***** TEXTAUSZUG *****
Unter dem Motto „Zusammen Unschlagbar“ beginnen am 17. Juni die Special Olympics World Summer Games, bei denen etwa 7000 Sportler mit geistigem Handicap aus der ganzen Welt – genauer gesagt 190 Ländern – nach Berlin strömen werden. Für Deutschland, erstmalig Ausrichter, ein Mega-Event, vergleichbar mit den märchenhaften Münchener European Championships im vergangenen Jahr.

Wichtig zu wissen: Die Athleten werden nach ihrer Bestmarke klassifiziert, starten also in leistungshomogenen Gruppen. Das Ergebnis sind gleich starke Gegner auf Augenhöhe, Frust bleibt aus, jeder kann an den Special Olympics auf seinem Niveau teilnehmen.

Die Vorfreude auf die Special Olympics in der Bundeshauptstadt ist riesig

„Alleine beim 100-Meter-Sprint gibt es 36 Abstufungen und 120 Staffeln“, sagt Maike Rotermund. So kommen in dieser Disziplin schnell 800 Leichtathleten zusammen.

Die Vorfreude ist riesig und steht den drei Norderstedter Leichtathleten ins Gesicht geschrieben. Hoch motiviert, fokussiert und gefühlt dauerlächelnd bereiten sie sich auf den Saisonhöhepunkt vor, treffen sich jeden zweiten Montag beim gemeinsamen Disziplin-Training in Hamburg-Alsterdorf. So verwundert es nicht, dass sie mittlerweile enge Freunde geworden sind.
***** BEREITGESTELLTES MATERIAL *****
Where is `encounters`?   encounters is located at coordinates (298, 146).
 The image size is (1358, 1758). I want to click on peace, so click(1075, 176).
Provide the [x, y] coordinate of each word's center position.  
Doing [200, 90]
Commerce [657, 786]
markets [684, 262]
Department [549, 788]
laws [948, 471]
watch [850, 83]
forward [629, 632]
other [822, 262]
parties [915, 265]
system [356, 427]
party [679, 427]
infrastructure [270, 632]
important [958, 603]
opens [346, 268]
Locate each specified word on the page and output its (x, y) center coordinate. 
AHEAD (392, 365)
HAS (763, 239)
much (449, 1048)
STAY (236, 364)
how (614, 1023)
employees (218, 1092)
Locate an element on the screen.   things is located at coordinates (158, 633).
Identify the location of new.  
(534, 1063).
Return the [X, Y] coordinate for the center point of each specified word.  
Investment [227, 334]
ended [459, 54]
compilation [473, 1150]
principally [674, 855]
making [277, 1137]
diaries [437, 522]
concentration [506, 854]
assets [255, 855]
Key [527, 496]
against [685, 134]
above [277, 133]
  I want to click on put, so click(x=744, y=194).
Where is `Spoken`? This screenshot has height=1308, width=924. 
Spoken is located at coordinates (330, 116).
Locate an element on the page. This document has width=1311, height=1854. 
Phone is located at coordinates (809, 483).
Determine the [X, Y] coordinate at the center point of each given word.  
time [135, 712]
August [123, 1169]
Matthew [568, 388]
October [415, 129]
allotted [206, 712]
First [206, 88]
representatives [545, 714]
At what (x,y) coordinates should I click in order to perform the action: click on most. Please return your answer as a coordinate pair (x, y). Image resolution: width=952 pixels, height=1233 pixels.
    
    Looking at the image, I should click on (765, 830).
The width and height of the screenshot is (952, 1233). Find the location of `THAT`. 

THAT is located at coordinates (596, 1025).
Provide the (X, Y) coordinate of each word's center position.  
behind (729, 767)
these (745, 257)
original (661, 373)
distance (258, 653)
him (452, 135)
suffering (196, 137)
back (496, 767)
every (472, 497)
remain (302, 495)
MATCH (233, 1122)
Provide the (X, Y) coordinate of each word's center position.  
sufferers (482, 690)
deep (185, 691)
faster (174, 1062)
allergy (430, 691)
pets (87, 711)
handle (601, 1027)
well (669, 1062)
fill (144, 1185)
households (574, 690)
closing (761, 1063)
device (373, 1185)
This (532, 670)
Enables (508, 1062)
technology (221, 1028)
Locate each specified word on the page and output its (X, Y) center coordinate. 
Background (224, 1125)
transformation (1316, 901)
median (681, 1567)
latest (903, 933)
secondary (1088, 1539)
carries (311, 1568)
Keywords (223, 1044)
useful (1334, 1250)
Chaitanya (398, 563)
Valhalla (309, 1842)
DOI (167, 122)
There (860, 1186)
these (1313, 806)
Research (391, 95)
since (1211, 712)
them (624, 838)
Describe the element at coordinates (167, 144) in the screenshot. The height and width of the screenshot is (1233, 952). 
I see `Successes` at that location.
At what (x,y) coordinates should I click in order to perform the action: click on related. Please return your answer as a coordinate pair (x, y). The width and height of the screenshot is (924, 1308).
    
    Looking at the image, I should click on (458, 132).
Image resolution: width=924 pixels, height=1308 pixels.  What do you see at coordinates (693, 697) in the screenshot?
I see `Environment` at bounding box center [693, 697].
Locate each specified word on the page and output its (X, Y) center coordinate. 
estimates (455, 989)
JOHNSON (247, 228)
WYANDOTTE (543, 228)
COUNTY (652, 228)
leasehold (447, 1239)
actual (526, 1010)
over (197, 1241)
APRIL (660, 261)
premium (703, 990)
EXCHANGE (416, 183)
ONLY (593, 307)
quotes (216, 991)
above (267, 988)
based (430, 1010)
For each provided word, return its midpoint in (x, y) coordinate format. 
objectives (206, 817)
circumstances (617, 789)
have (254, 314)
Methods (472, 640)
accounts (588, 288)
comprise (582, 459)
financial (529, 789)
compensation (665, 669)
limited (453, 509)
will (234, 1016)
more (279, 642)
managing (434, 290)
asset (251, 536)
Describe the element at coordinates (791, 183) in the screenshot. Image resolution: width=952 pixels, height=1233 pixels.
*****
:: AUFGABEN ::
1. Wie viele Sportler mit geistigem Handicap strömen laut Textauszug zu den Special Olympics World Summer Games nach Berlin?
2. Formatiere die Zeilen der Auflistung von der Zeile mit „latest (903, 933)“ bis einschließlich der Zeile mit „them (624, 838)“ als nummerierte Liste und lass Leerzeilen weg.

:: LÖSUNGEN ::
1. Etwa 7000 Sportler aus 190 Ländern.

2.
1. latest (903, 933)
2. secondary (1088, 1539)
3. carries (311, 1568)
4. Keywords (223, 1044)
5. useful (1334, 1250)
6. Chaitanya (398, 563)
7. Valhalla (309, 1842)
8. DOI (167, 122)
9. There (860, 1186)
10. these (1313, 806)
11. Research (391, 95)
12. since (1211, 712)
13. them (624, 838)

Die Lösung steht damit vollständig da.